Elderflower and Strawberry Cupcakes

The weather here in Zurich has taken a miserable turn, but what could brighten up your day more than these summery cupcakes?! Strawberry season is quite possibly my favourite time of year. Watching those little beauts pop up on the shelves of the farmer’s markets in all their rosy glory, always makes me smile:) It also reminds me of Rory O’Connell’s tradition when it comes to new season produce. He suggests you make a wish the first time you eat a fruit or vegetable that season, which is exactly what I did last week. Took a big, juicy, strawberry bite and wished for more strawberries! The strawberries I used here came from friends who brought me 2 kilos having picked them at a strawberry farm nearby. You can find the details here.

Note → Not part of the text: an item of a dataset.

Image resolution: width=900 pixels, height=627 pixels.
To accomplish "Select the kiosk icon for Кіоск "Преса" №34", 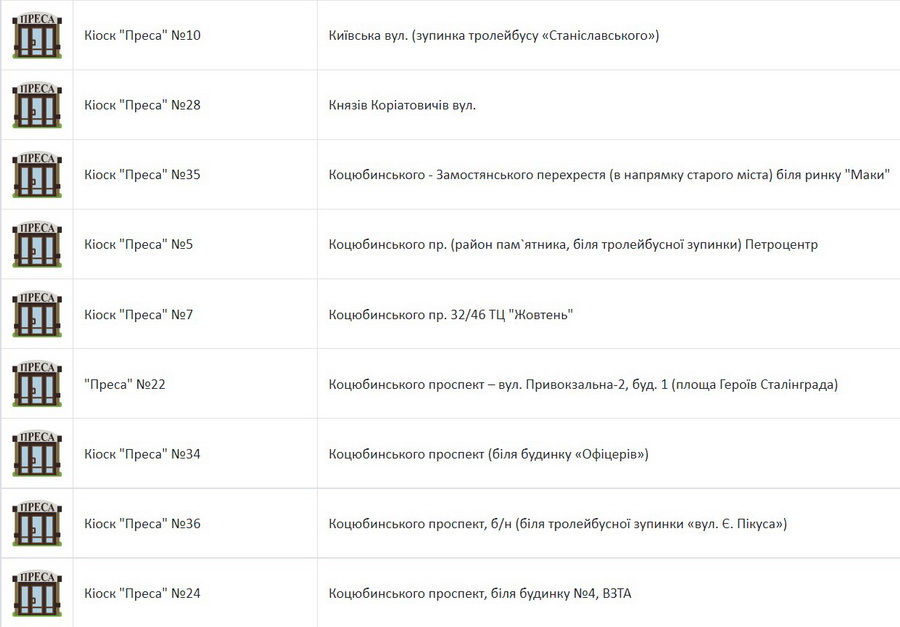I will point(37,454).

The beauty of this is you can munch what you want in the open and only pay 5 CHF per kilo, of whatever you bring with you.

Strawberries

Strawberries

Elderflowers are almost finished in Switzerland, so if you do want to make your own Elderflower Cordial or decorate your buns with lovely, white sprigs, you’d better get baking now…

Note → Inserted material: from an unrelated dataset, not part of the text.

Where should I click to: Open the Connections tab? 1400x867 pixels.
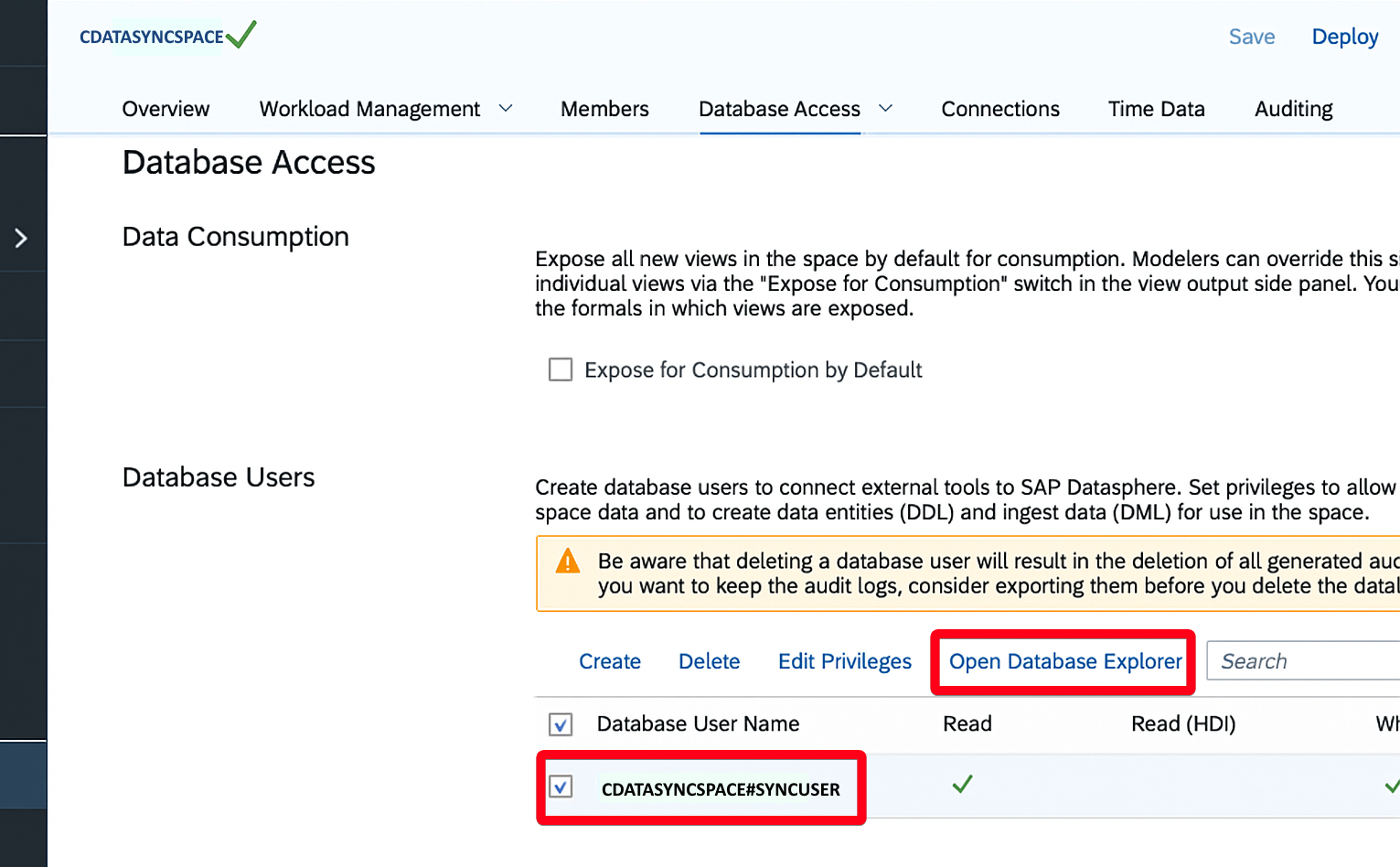tap(999, 108)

Strawberry and Elderflower Cupcakes

Makes 12

Ingredients

Cakes

  • 120g soft butter
  • 150g caster sugar
  • 2 tbsp. elderflower cordial
  • 1 tsp. lemon zest
  • 2 large eggs
  • 130g self-raising flour
  • 50g ground almonds
  • 1 tsp. baking powder
  • 125ml milk

Frosting

  • 150g fresh strawberries
  • 150g soft butter
  • 100g sieved icing sugar
  • 1 tsp. vanilla extract

 

Method

  1. Preheat oven to 180°C (160°C fan)
  2. Line muffin tin with cupcake cases
  3. Sift flour and baking powder into bowl with ground almonds and set aside
  4. Cream butter and sugar until light and fluffy
  5. Add the elderflower and lemon zest
  6. Add eggs one at a time
  7. Add half the flour and half the milk and mix until fully combined
  8. Add other half of flour and half milk and mix until fully combined
  9. Divide mixture into cupcake cases and bake for approx. 18 mins (skewer should come out clean)
  10. Cool for 20 minutes in tin and then transfer to wire rack
  11. For the frosting… Puree the strawberries in a blender
  12. Put puree into a saucepan and heat over medium heat stirring regularly until it reduces by half (can take up to 20 minutes)
  13. Beat the butter until smooth
  14. Add 2 tbsp. of strawberry puree and half the icing sugar to taste
  15. Continue adding puree and icing sugar until you reach the desired flavour and texture
  16. Pipe on the frosting and enjoy!